A voter-passed measure to expand Medicaid coverage in Missouri will not advance; $7.4 billion will soon be available for recruiting and hiring public health workers; the World Health Organization (WHO) is being chastised for its COVID-19 origins report.
MO HealthNet, Missouri’s state Medicaid program, will not be expanding, reports NPR. At present, childless adults do not qualify for coverage under MO HealthNet and a family of 3 must earn below 21% of the federal poverty level (FPL). The preliminary measure, passed by voters last August, would have raised the qualifying limit to 138% of the FPL. Among those asking Governor Mike Parson to reconsider is the American Cancer Society, citing patients with cancer “cannot wait for legal battles to access the life-saving coverage that Medicaid expansion provides.”

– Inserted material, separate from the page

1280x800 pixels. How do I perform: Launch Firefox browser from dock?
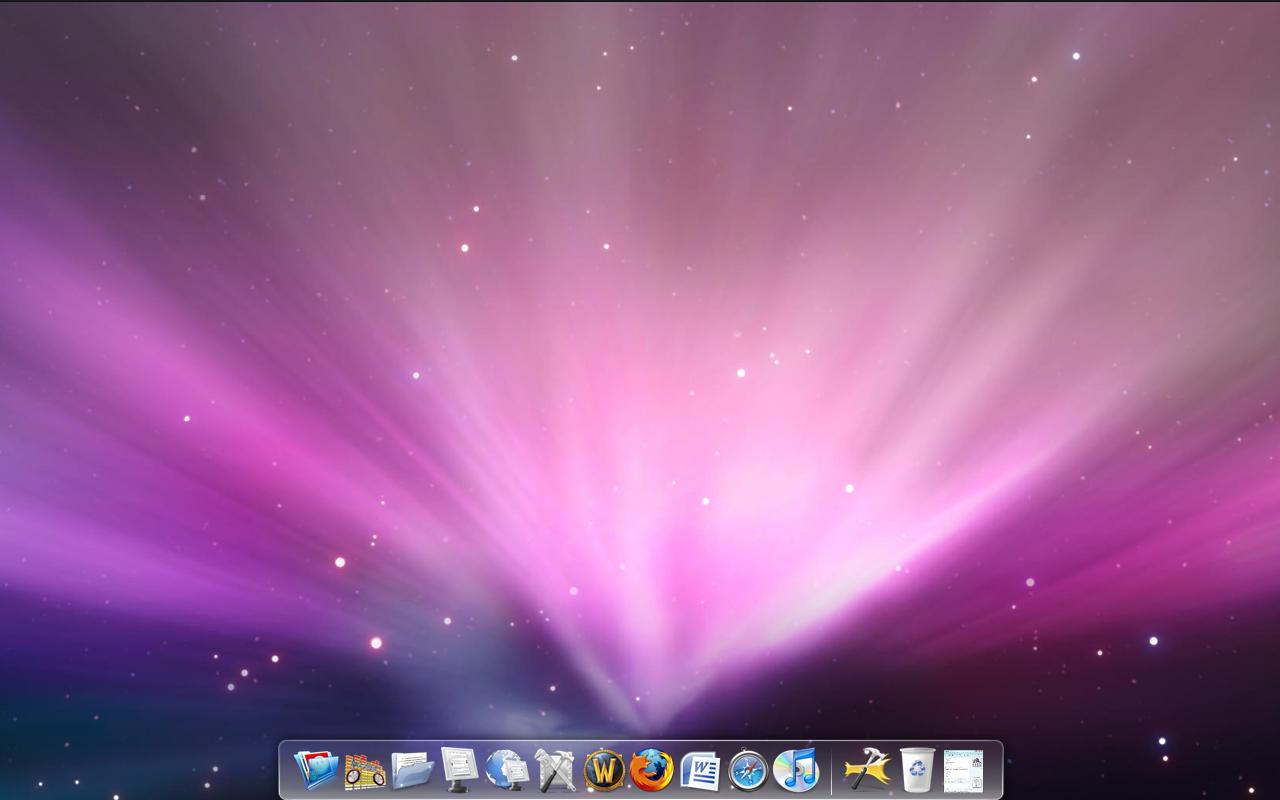point(652,770)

A total of $7.4 billion will soon be made available to state and local officials to continue to respond to the COVID-19 pandemic and prepare for similar public health emergencies down the line, according to Bloomberg. Of this total, $4.4 billion will come from the American Rescue Plan and fund the hiring of public health specialists, while $3 billion will be doled out by the CDC to enable underfunded health departments to fund current staff positions and hire additional bodies. Undergraduate student internships, too, will be covered by $337 million that will finance their hiring in public health laboratories.

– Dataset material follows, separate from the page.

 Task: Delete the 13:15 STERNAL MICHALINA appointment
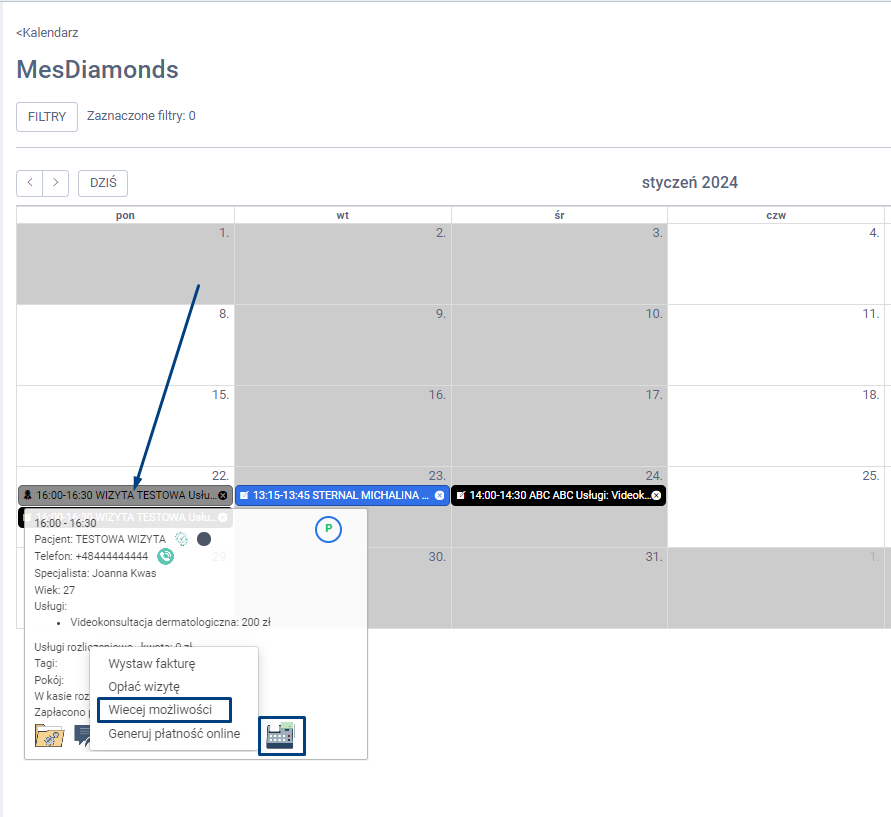439,495
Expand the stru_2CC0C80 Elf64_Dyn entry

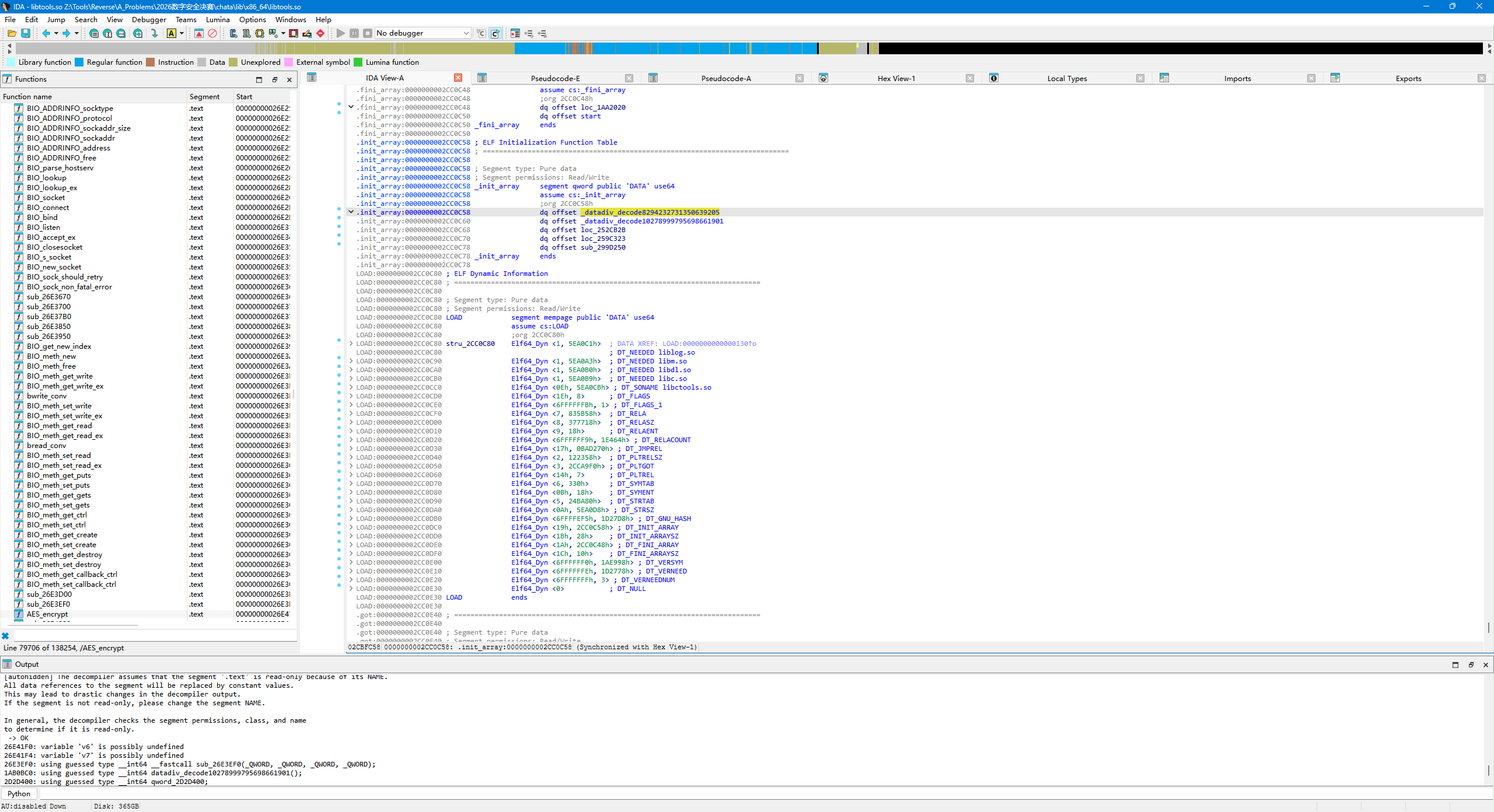click(351, 344)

A letter appearing online today in Science lays out the concerns shouldered by the World Health Organization’s (WHO) director general, the United States, the European Union, and 13 other countries that the WHO’s report on the origins of the COVID-19 pandemic falls short. This international group of 18 biologists, immunologists, and other scientists is asking for a more extensive investigation into how the pandemic began, with The Wall Street Journal noting their claims the original report provided no definitive conclusions on an animal or lab-accident origin to the pandemic in Wuhan, China.